City Council Again Backs Winnekenni Tree Cutting Operation

Haverhill Conservation Department Environmental Health Technician Robert E. Moore Jr.

Haverhill city councilors continue to back clearing of diseased and overgrown trees around Winnekenni Park and Kenoza Lake, and dismissed allegations of “clear cutting” and removal of healthy trees for financial reasons.

Graham Schwass, a city forestry management committee member since last April, spoke as chairman of the Green Sanctuary Committee of the Universalist Unitarian Church, Haverhill. He said he worries the committee plans to order “some healthy trees cut to make it economically viable for a lumbering company to do the cutting.”

“When I met with the mayor last spring, he assured me that cutting healthy trees would no longer be done for such financial reasons. He said the city would find the money to pay for whatever needed to be done without cutting healthy trees,” Schwass said. “Our group would hope to end the practice of cutting healthy trees to pay for a forestry cut. We would also hope no old growth pine trees or any trees in that area be cut. We would like to see a delay on the cut in the Merrill trail until the extent of the cut can be redetermined.”

Schwass also said the earlier hemlock salvage project near Winnekenni Castle made him “angry and fearful” that “the global destruction of the natural world, the vast extinction of species and habitat” was happening in Haverhill.

Haverhill Conservation Department Environmental Health Technician Robert E. Moore Jr., forestry committee chair, rebutted Schwass’ claim regarding healthy trees. He said the Merrill trail has been in decline because tree growth was not controlled during the past 80 years.

“You need to thin those out to get a good healthy crop. And that’s what we should have done, perhaps in the 40s, the 50s, the 60s, over on that northern section of Merrill trail is progressively work to thin out those red and scotch pine stands and perhaps they’d look a lot better today,” Moore said.

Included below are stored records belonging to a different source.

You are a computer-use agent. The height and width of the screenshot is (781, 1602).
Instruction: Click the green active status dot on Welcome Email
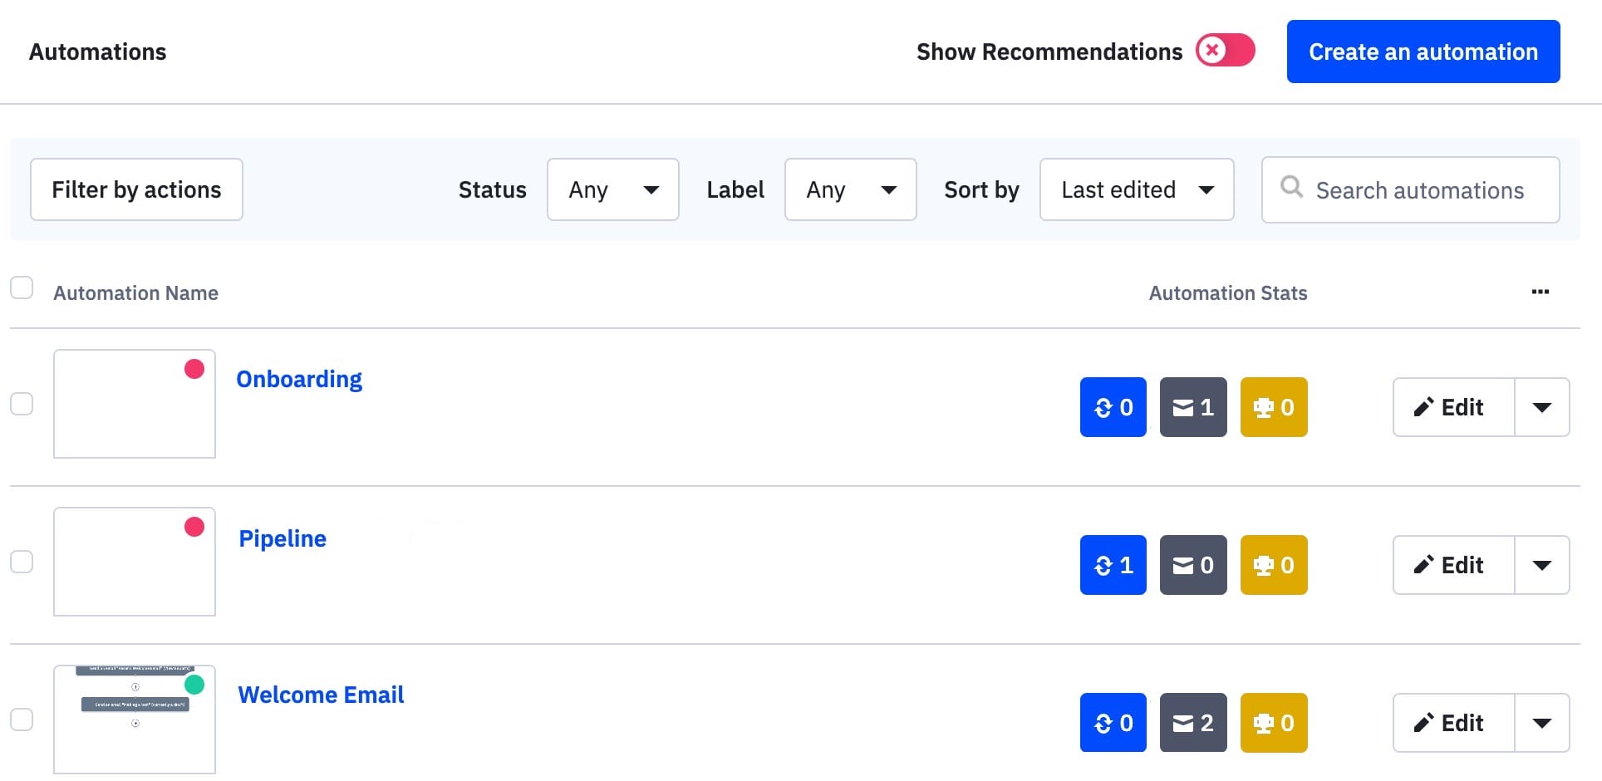[195, 685]
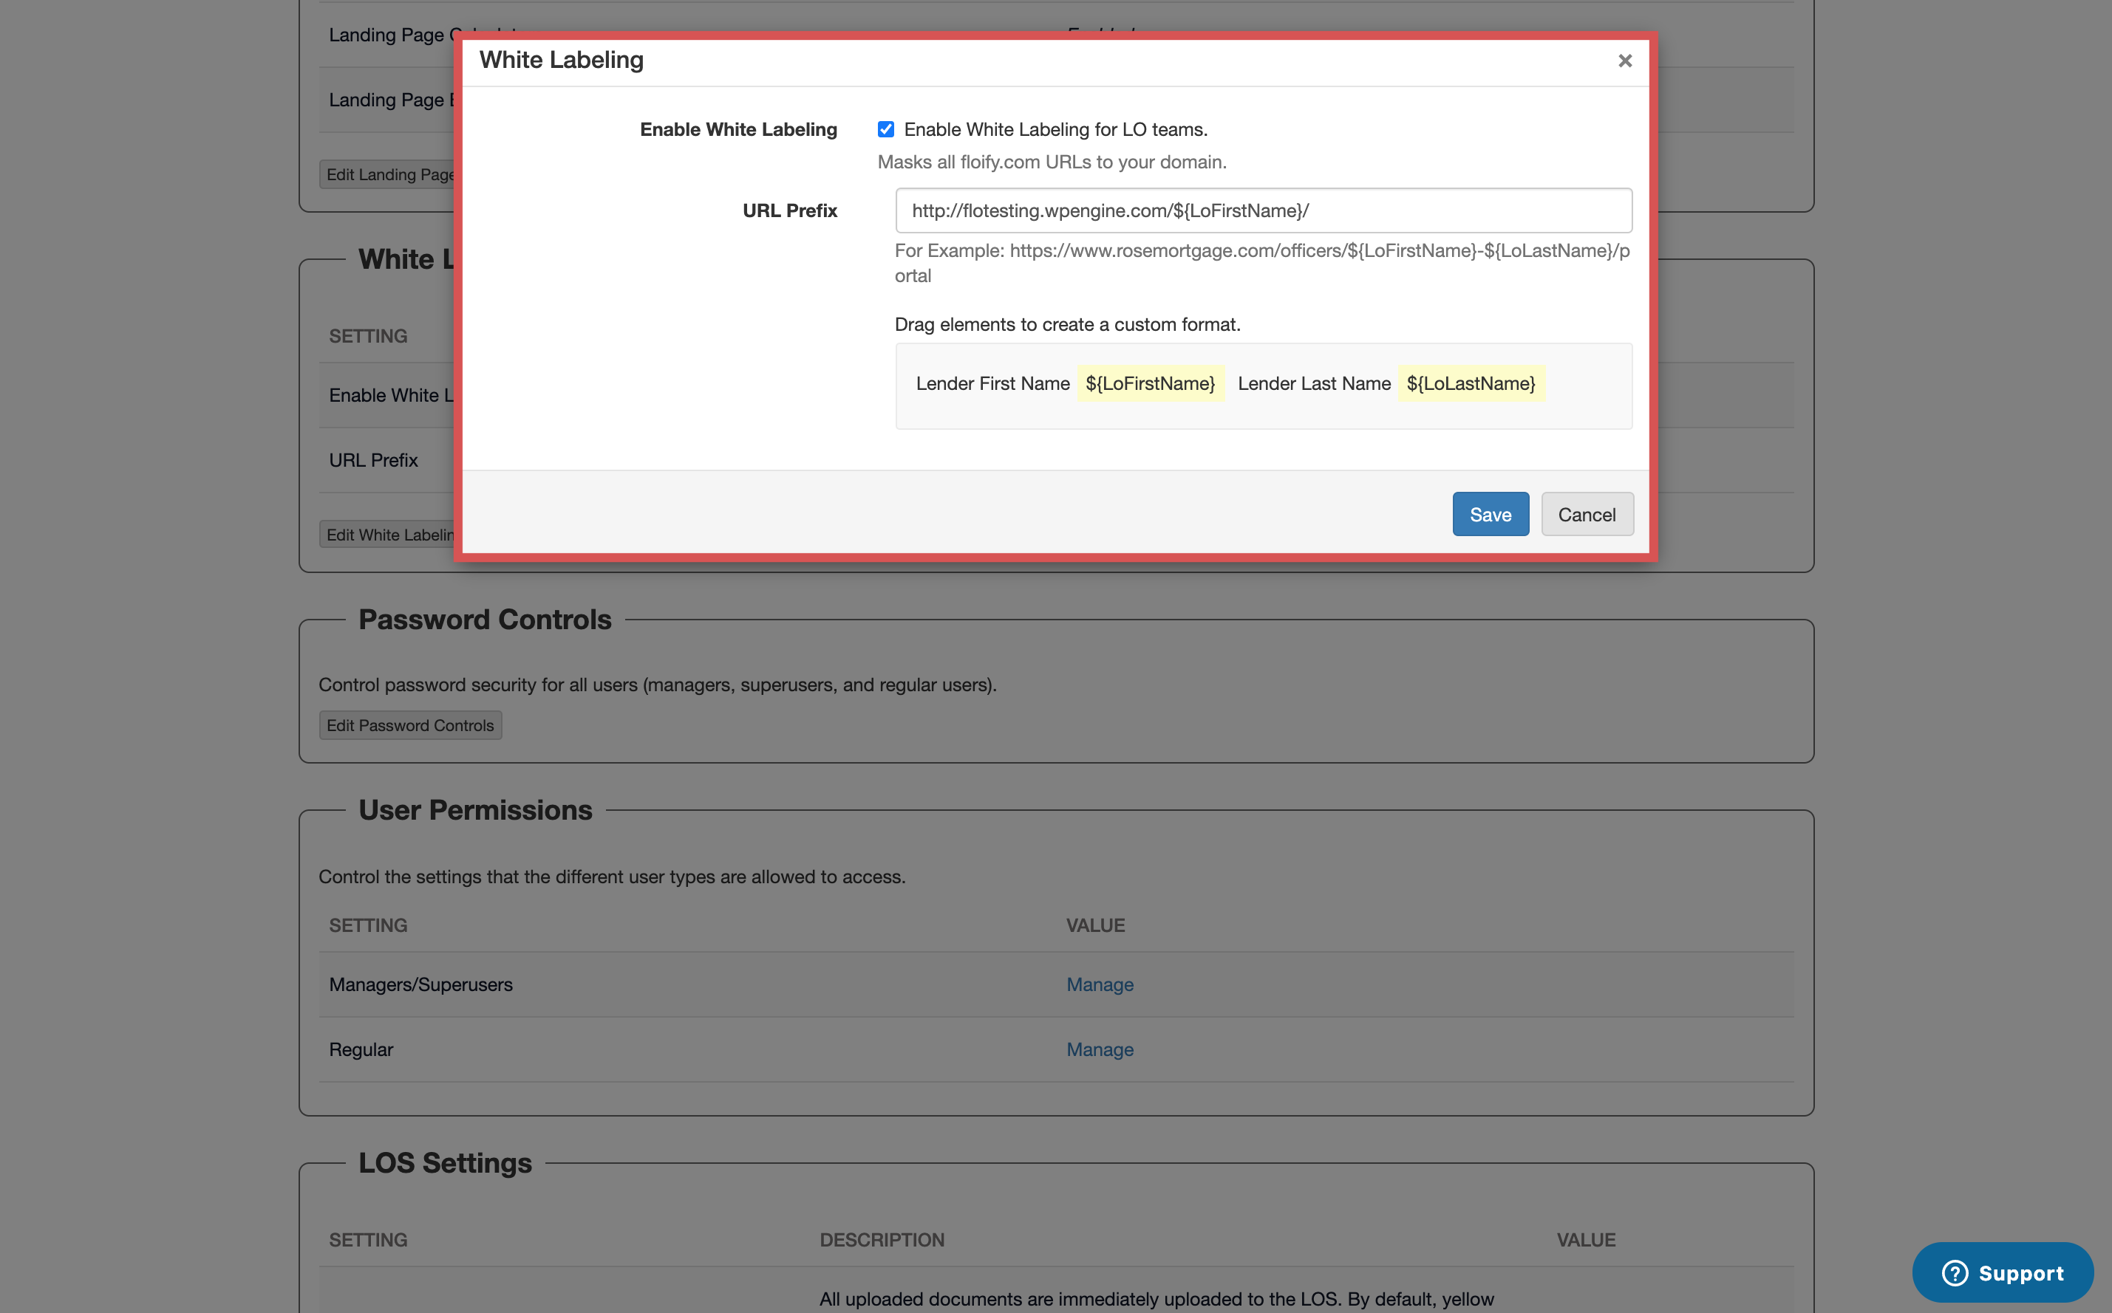Close the White Labeling dialog with X

click(x=1625, y=61)
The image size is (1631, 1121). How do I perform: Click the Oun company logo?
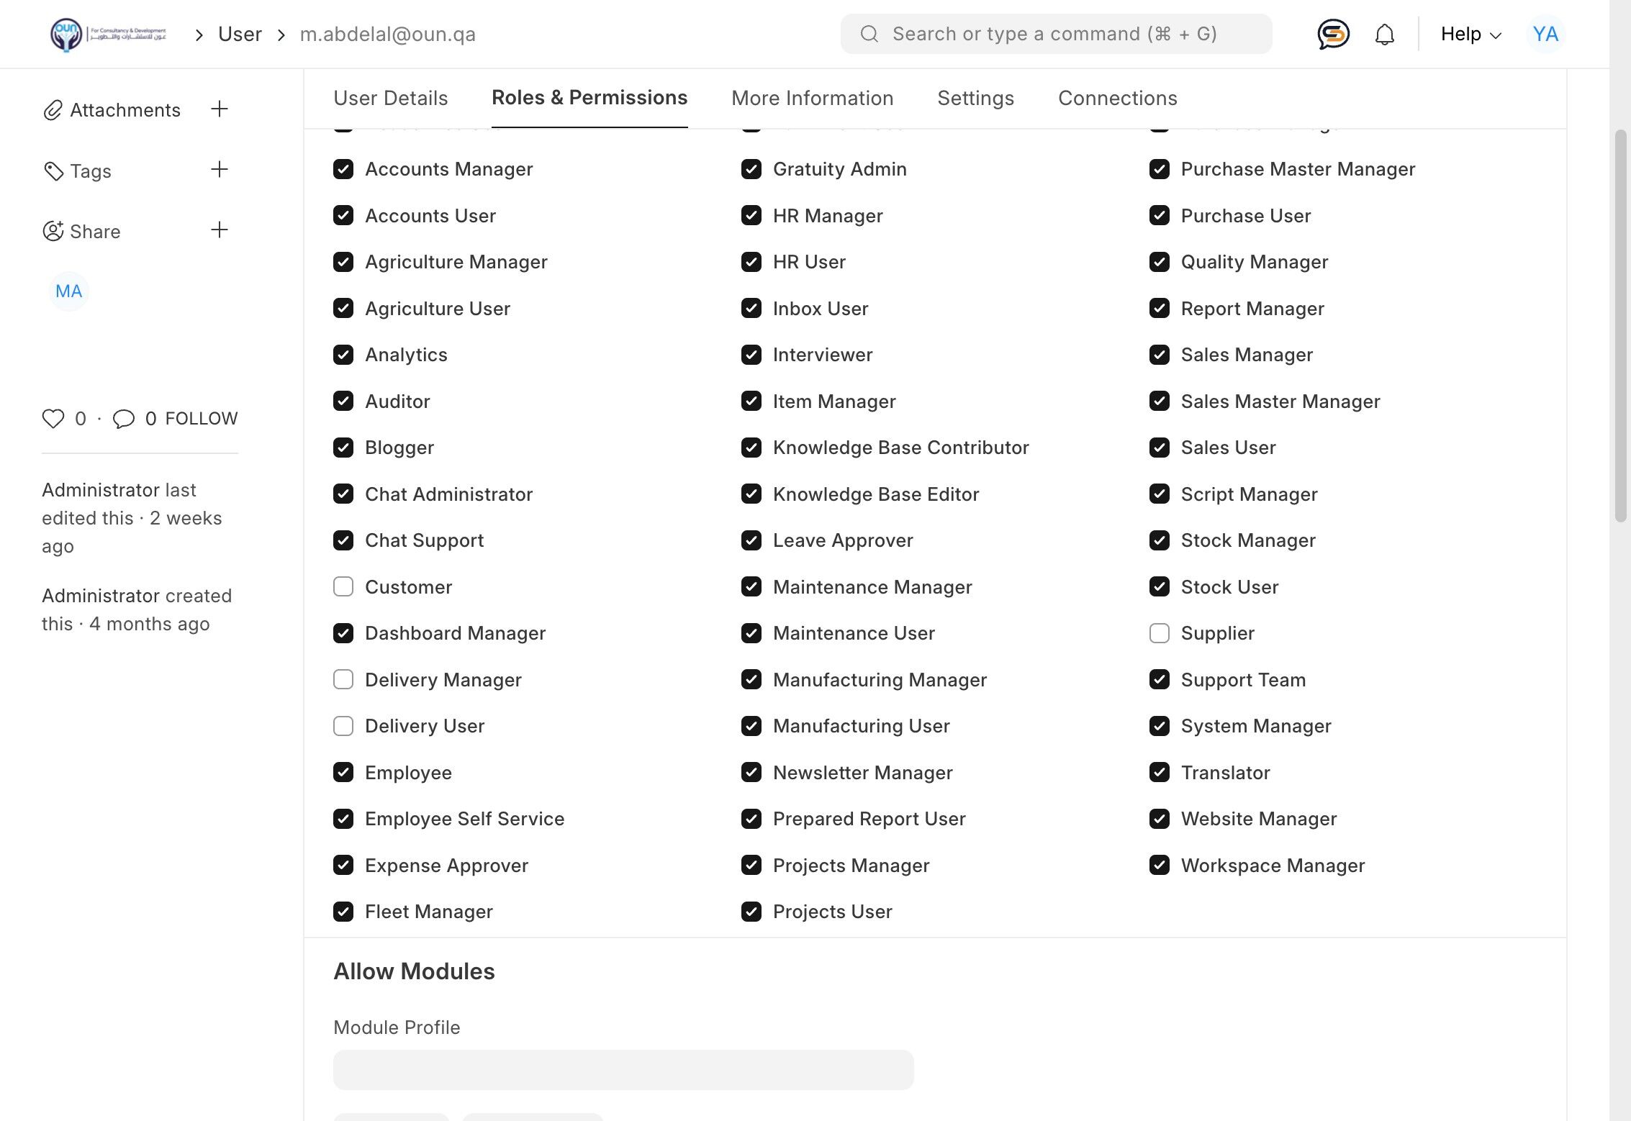click(x=108, y=34)
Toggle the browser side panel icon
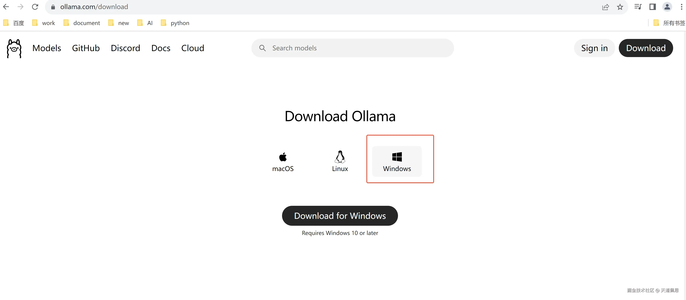The width and height of the screenshot is (686, 300). coord(652,7)
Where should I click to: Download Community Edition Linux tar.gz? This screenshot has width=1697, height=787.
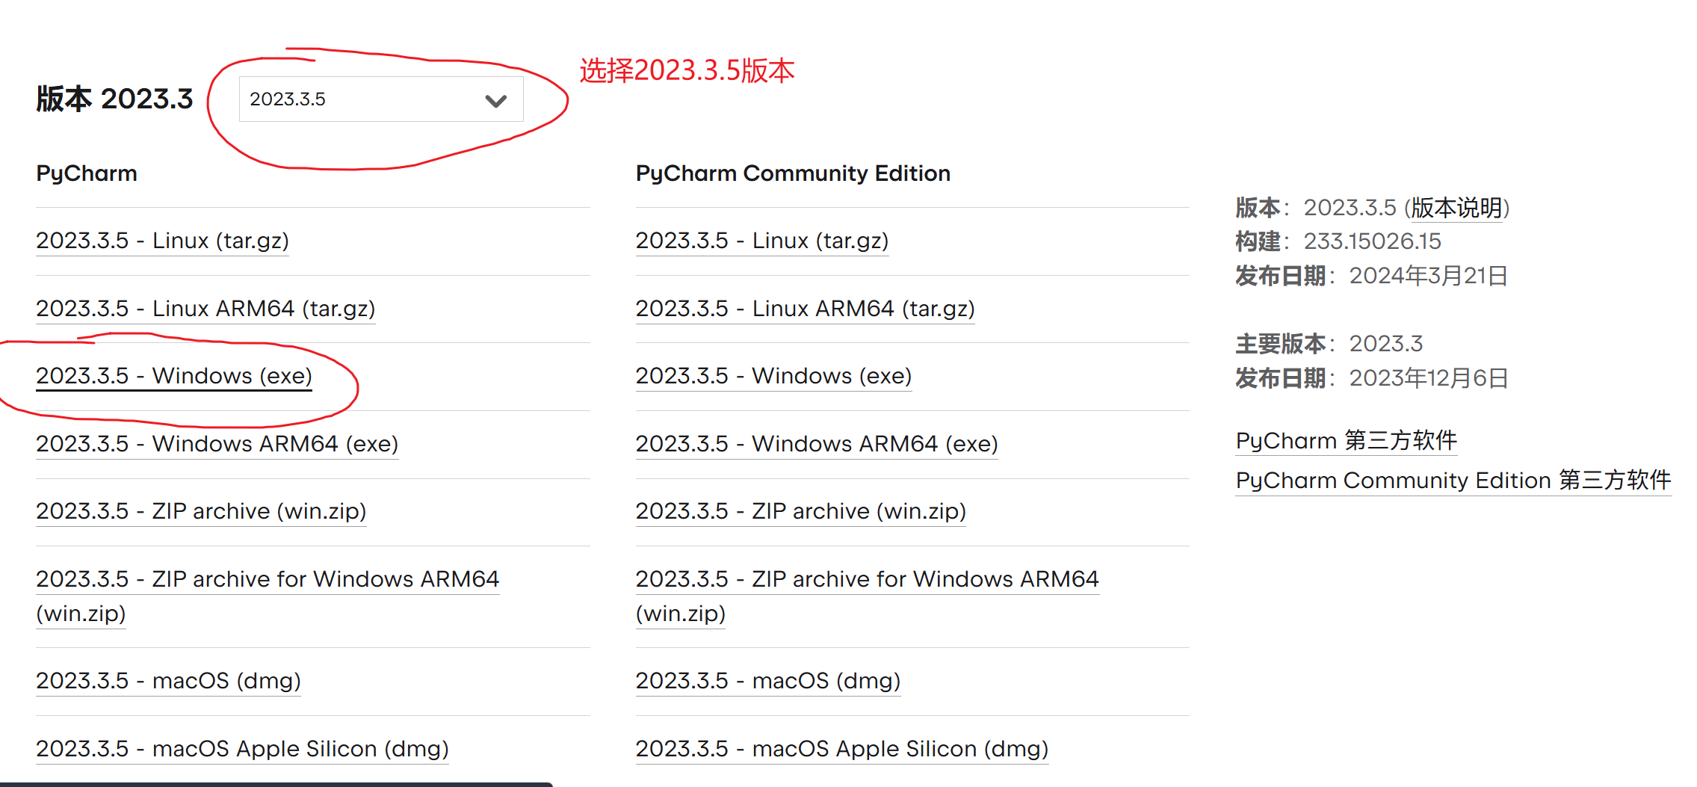coord(761,241)

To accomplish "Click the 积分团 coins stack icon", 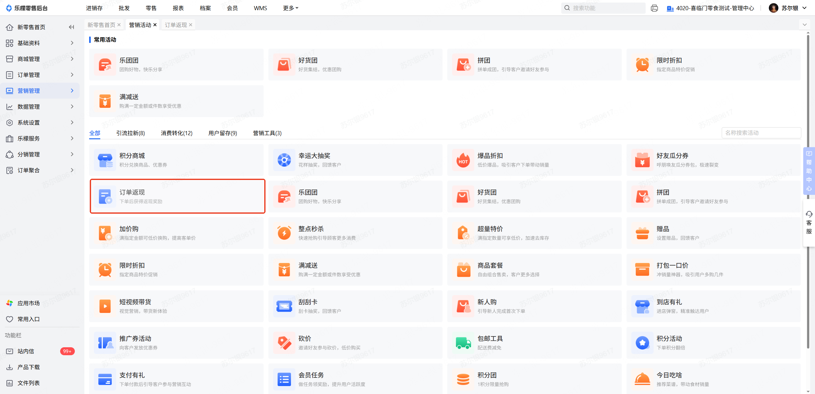I will coord(463,379).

Moore explained the earlier large tree removal program was necessitated by widespread disease in one area. “We should have taken a similar approach on the eastern side of the lake and thinned out that hemlock years ago—low level thinning to allow other trees to move in and not allow that one species to be dominant in the stand and to essentially be wiped out by one insect.”

Moore also said the latest cutting plan, including a “downsized scope near the castle,” emerged after a public site walk during December, 2014, to gauge the public’s “appetite for a second project.” The plans, he said, were “well received.”

According to Moore, the December, 2008, ice storm was the genesis of the city’s forestry management program around Kenoza Lake and other wooded areas. A management plan was approved in 2012 for storm or fire-damaged trees as well as infestation-damaged hemlocks near the lake and Winnekenni Castle. The hemlock salvage project was completed in 2014.

2 thoughts on “City Council Again Backs Winnekenni Tree Cutting Operation

  1. When the City holds a meeting to discuss the clearing of trees and other debris, very few people show up to hear the plan, why the work is necessary, and to hear what the work will do to the landscape.

    Instead of complaining after the fact, residents should get themselves to a meeting where the proposed clearing is discussed, and understand what the goal is, ask how much the work is going to cost, where the money will come from, and complain BEFORE the work begins. To complain after the fact really doesn’t help anyone.

  2. Why aren’t the finances of this project being mentioned????
    How much is the city making from again devastating a forest???

    Rob Moore: In the 40s, 50s and 60s the city didn’t have an incompetent failure named Fiorentini who financially ran the city into the ground. It wasn’t necessary back then to clear cut forests, sell every parcel of land the city owns, create parking and meals taxes, raise taxes every year, and buy vehicles and hire employees to ticket as many people as possible visiting downtown all because he put the city $100Million in debt and made the city broke. You’re a good guy Rob…I’m sorry to see you’re having to be mayor Taxman’s mouthpiece for this bogus money raising scheme.